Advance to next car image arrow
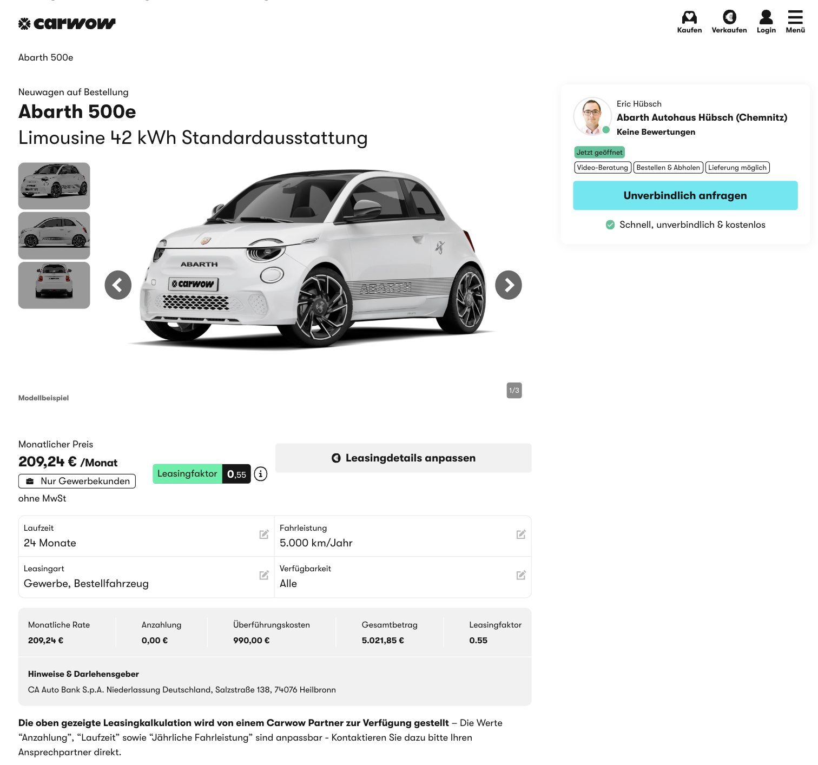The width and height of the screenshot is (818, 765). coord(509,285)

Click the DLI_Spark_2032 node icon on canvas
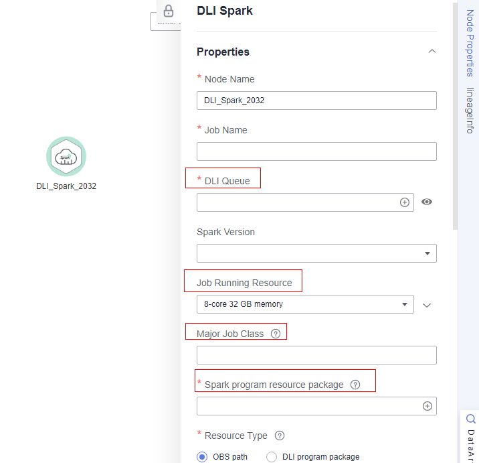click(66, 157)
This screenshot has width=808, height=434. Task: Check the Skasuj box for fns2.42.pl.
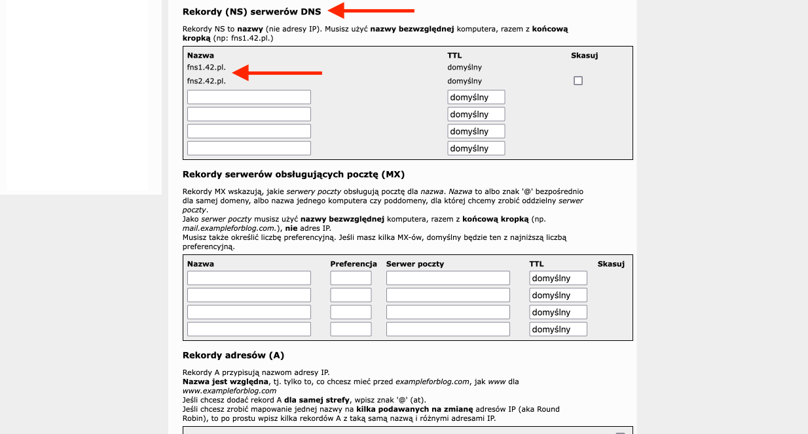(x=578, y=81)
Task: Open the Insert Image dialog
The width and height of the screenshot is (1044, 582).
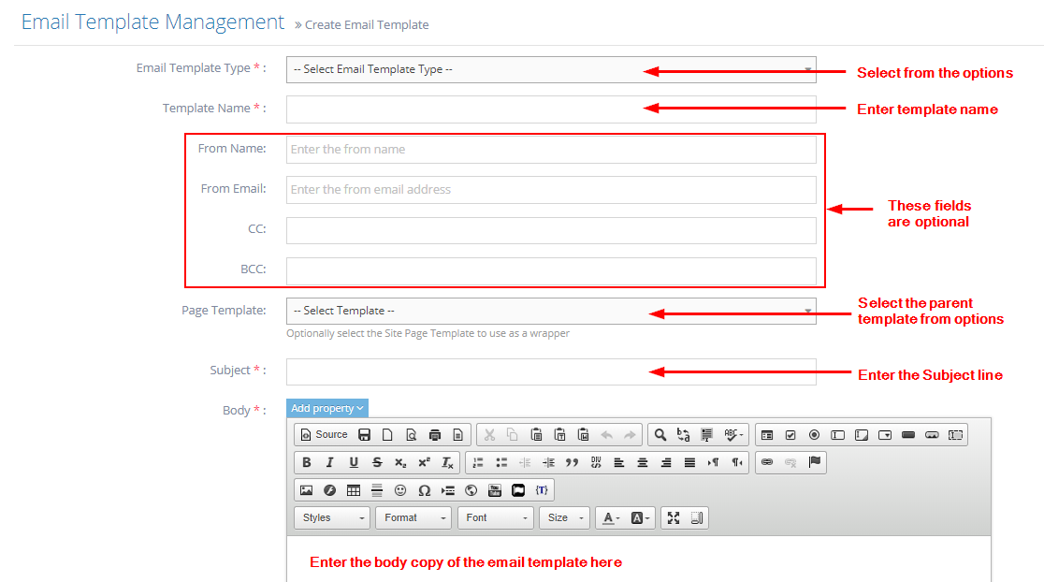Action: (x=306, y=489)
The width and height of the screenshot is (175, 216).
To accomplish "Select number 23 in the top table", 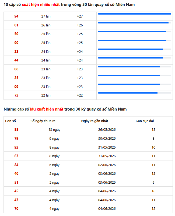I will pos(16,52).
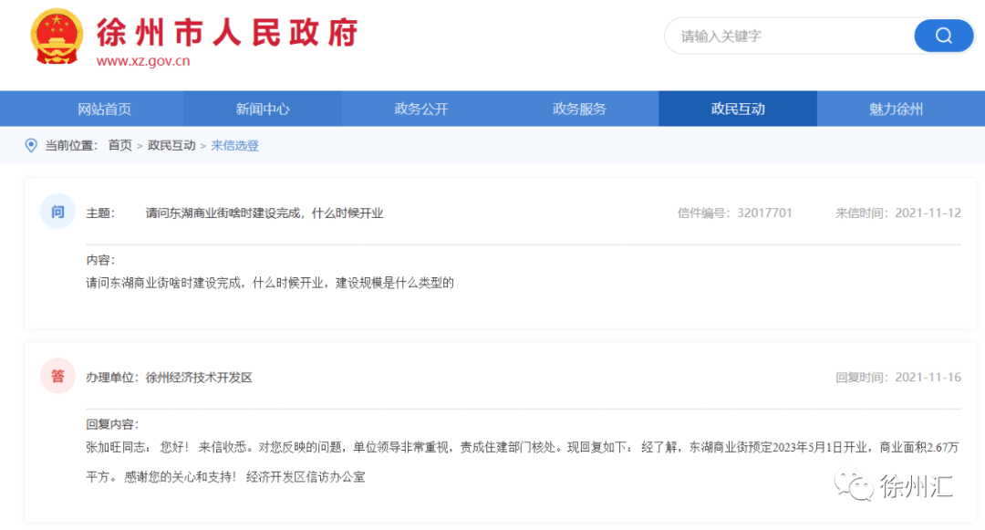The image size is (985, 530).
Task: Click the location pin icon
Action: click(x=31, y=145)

******************************

▶ Work to be completed
From the data above, retype only the lines starting with the line with "This screenshot has" and going on through the line with "The width and height of the screenshot is (175, 216).", exactly, leaving out the pictures.

▶ Problem solution
This screenshot has width=808, height=434. Task: Check the Skasuj box for fns2.42.pl.
(x=578, y=81)
Task: Open the Insert Image dialog
The width and height of the screenshot is (1044, 582).
Action: (x=306, y=489)
The width and height of the screenshot is (175, 216).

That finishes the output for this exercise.